Suddenly, there was a snort of protest. It came from a snooty medical doctor who protested that deliberately retaining a wee could lead to all sorts of dreaded infections. Nobody was impressed. A guest sneered in a side whisper to me that it was little wonder that madam prim-and-proper’s husband was all over the place sampling women with tighter bits! It was about this time that Chinwe sauntered in, looking radiant. “What a transformation”, I whispered to the other guests. “She looks stunning, what happened to her?” “She should glow, my dear, the lucky devil is pregnant”?, answered the guest.
Chinwe, a very successful businesswoman left a childless marriage years back when her husband got hooked to a lady who bred like a rabbit. Rather than lose her sanity chasing after her husband’s children and being snickered at behind her back, she simply moved into one of the beautiful houses she had all over the place.
“Two years ago”, continued this guest, “Chinwe came to her office to find this tall, handsome and strappling lad amongst a set of newly employed sales representatives.

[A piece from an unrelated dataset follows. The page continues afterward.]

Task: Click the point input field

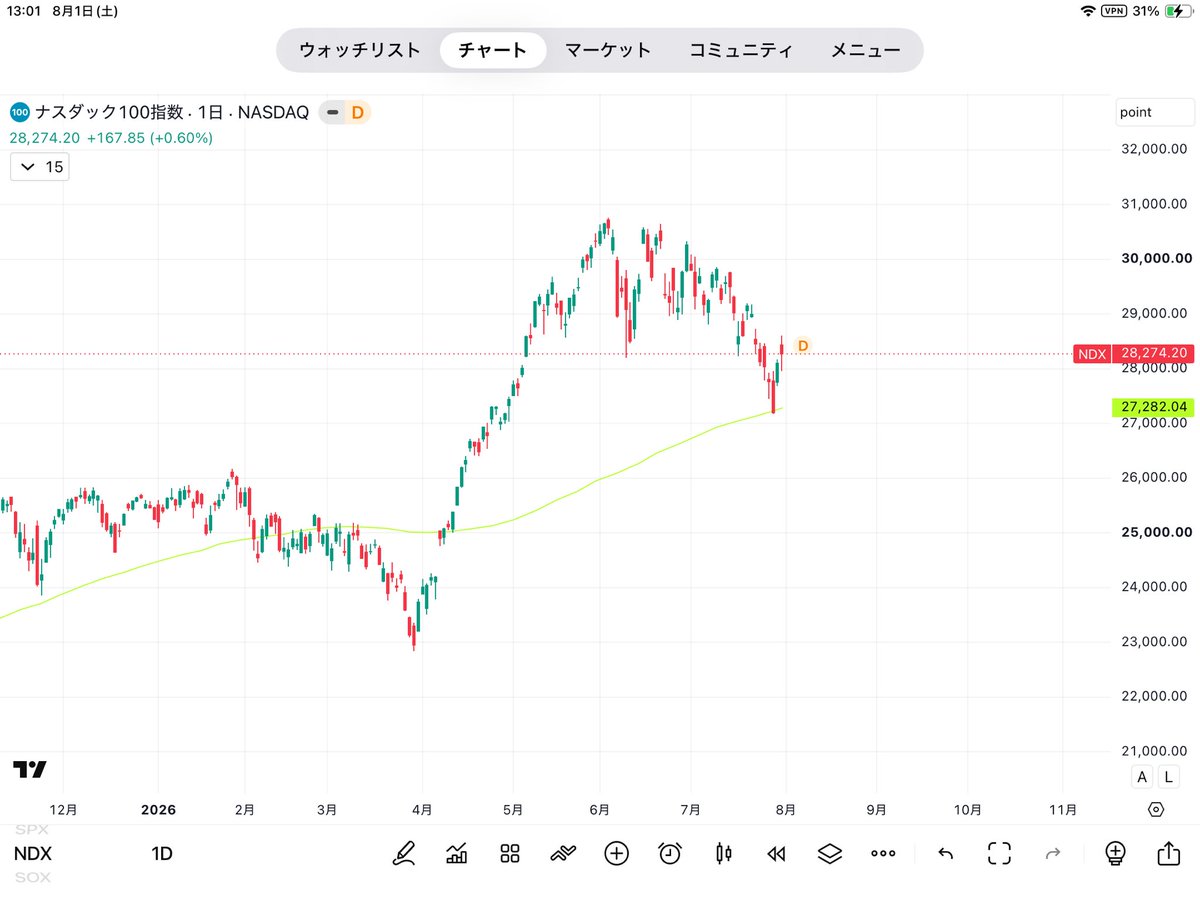Action: [x=1155, y=112]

He was in his early 20s but my goodness, the lad was sexy! Chinwe had had a string of men, most of them married, and always scuttling back to their wives after the occasional quickie. The single ones had other female interests to attend to, scarcely candidates to give you a child. All they ended giving her was a scratchy crotch from time to time.
“It was a stroke of good fortune that Victor, the virile good lad with raging hormones, found his way to her employ. A few weeks later, she found time to have a chat with Victor and discovered he was squatting with two other friends in a room. Chinwe promptly asked him to move to a room in the boys’ quarters of her house. The lad was God-sent. Because he’s learnt to fend for himself most of his life, he could drive, do minor electrical repairs in the house and was a dam good cook to boot! It was at this juncture that Chinwe became ill and had to have a minor operation. Victor virtually lived his days in her hospital private room, fetching and caring for her. At first Chinwe’s friends and family were a bit sceptical about the relationship but once they saw how well she was taken care of, they learnt to relax around him.

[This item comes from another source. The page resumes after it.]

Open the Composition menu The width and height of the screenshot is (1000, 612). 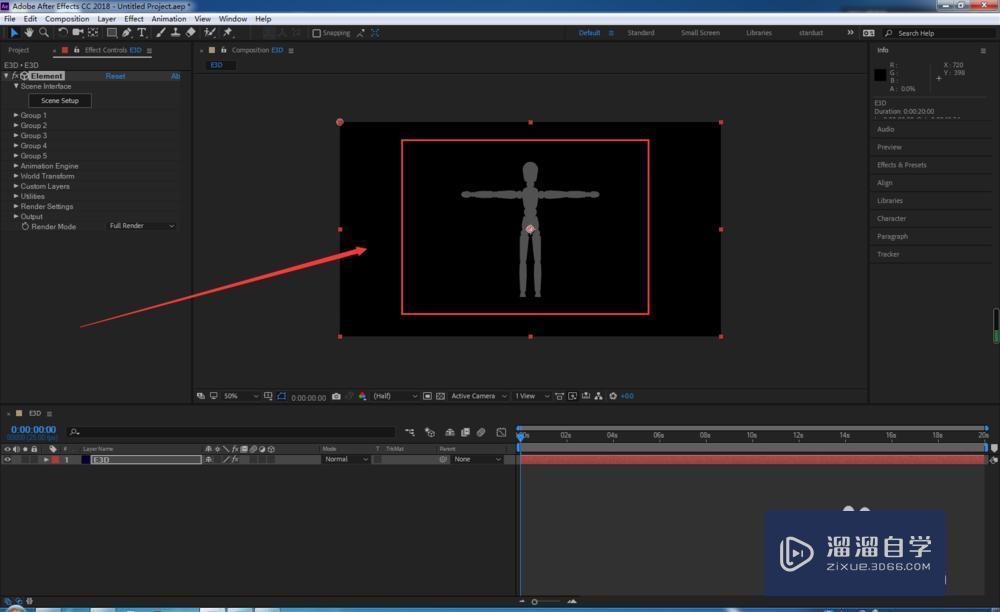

“When Chinwe fully recovered, she put plan to action. She encouraged Victor to do more chores in the house and always invited him to watch the telly with her. To show her gratitude for his care of her when she was ill, she bought him funky clothes and shoes. The transformation was mind-boggling and in no time at all, they became lovers. Chinwe confessed she’d never had sex as exhilarating as she was now having – any time, every time and anywhere with an interesting lad who more than lasted the distance. She sent her wham-bam sugar daddies packing and without consciously willing it, found herself pregnant. She couldn’t believe this icing on her delicious cake!
“She immediately encouraged Victor to further his studies and used her influence to get him into a university which he now attends. She opened an account for Victor on campus and put in a substantial amount. She didn’t want the future father of her child to come begging anytime he needed money. The lad is so grateful and proud to be where he is now that he would give his right arm for her benefactor. She intends to have two more children by Victor after which she’ll happily release him to the wild!
“Victor doesn’t know of all this plan of Chinwe’s of course, and by the time he’s ready to try his independent wings, Chinwe’s dream of having children of her own would have been realised. Victor too would be economically independent to start another family with a future wife, knowing that if anything goes wrong in future, the mother of his first children would always be around to help out. You can’t get a better deal than that!”